Compute the source and receiver(s) distance

wiggleplot(receiver_number: int, plot_background: str = 'none', plot_vertical=True, positive_fill_color=None, negative_fill_color=None, figure_size: Tuple[float, float] = (8, 5), use_filtered: bool = False, **kwargs)

Plot an individual receiver from the list of the receiver files. Use indices in the Python reference frame with the first component being 0.

Parameters:
  • receiver_number (int) – Specify the indice of the reciever from the receiver file to plot.

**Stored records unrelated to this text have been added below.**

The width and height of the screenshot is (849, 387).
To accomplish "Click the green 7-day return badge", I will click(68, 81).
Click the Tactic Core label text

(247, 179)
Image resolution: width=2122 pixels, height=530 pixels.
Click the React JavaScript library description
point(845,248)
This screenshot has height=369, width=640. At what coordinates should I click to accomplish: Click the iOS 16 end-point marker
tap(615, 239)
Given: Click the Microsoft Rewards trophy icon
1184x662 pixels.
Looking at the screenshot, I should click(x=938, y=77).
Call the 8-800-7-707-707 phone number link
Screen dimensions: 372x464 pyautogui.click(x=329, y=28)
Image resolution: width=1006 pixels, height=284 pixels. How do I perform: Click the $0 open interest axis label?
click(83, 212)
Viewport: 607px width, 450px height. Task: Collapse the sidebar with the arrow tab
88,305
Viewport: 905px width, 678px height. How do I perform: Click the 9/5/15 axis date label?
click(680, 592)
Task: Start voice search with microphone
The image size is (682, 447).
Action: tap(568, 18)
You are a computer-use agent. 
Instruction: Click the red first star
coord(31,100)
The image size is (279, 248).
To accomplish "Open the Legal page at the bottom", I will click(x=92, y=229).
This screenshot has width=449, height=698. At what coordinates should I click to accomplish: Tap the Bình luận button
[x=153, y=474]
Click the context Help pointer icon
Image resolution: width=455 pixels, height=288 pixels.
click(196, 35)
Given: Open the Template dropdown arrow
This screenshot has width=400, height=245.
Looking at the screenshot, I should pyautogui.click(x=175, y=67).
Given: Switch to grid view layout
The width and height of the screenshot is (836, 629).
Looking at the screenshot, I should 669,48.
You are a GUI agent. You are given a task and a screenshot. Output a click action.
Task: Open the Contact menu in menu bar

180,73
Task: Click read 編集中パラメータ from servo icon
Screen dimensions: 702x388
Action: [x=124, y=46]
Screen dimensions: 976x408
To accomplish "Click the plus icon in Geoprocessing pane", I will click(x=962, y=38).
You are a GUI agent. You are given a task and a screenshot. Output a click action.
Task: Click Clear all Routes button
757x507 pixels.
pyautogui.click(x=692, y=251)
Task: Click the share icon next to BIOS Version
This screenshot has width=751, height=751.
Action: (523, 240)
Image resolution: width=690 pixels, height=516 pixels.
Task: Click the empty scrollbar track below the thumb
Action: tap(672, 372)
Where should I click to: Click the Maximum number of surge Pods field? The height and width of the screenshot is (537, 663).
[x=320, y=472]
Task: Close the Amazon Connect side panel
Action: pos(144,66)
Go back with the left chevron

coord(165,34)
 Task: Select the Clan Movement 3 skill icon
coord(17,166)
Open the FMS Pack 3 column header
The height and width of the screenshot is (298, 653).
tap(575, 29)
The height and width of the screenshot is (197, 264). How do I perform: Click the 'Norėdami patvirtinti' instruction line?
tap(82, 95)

  • plot_background (str) – Specify the plot background color. Default is transparent.

  • figure_size (Tuple[float, float]) – Specify the figure dimensions in inches. Default is (8,5) width and height, respectively.

  • kwargs (dict) – Additional plotting parameters as defined in matplotlib.pyplot.plot.

seidart.routines.arraybuild.main(project_file: str, receiver_file: str, channel: str, rind: bool, single_precision: bool, exaggeration: float, gain: int, plot: bool = False) None

The main function creating an Array object and triggering plotting or saving actions based on user inputs.

Parameters:
  • project_file (str) – Path to the project file.

  • receiver_file (str) – Path to the receiver file.

  • channel (str) – Data channel to be analyzed.

  • rind (bool) – Flag for coordinate indices.

  • single_precision (bool) – Flag for single precision data.

  • exaggeration (float) – Aspect ratio between the x and y axes for plotting.

  • gain (int) – Smoothing length for the data.

  • plot (bool) – Flag to enable plotting.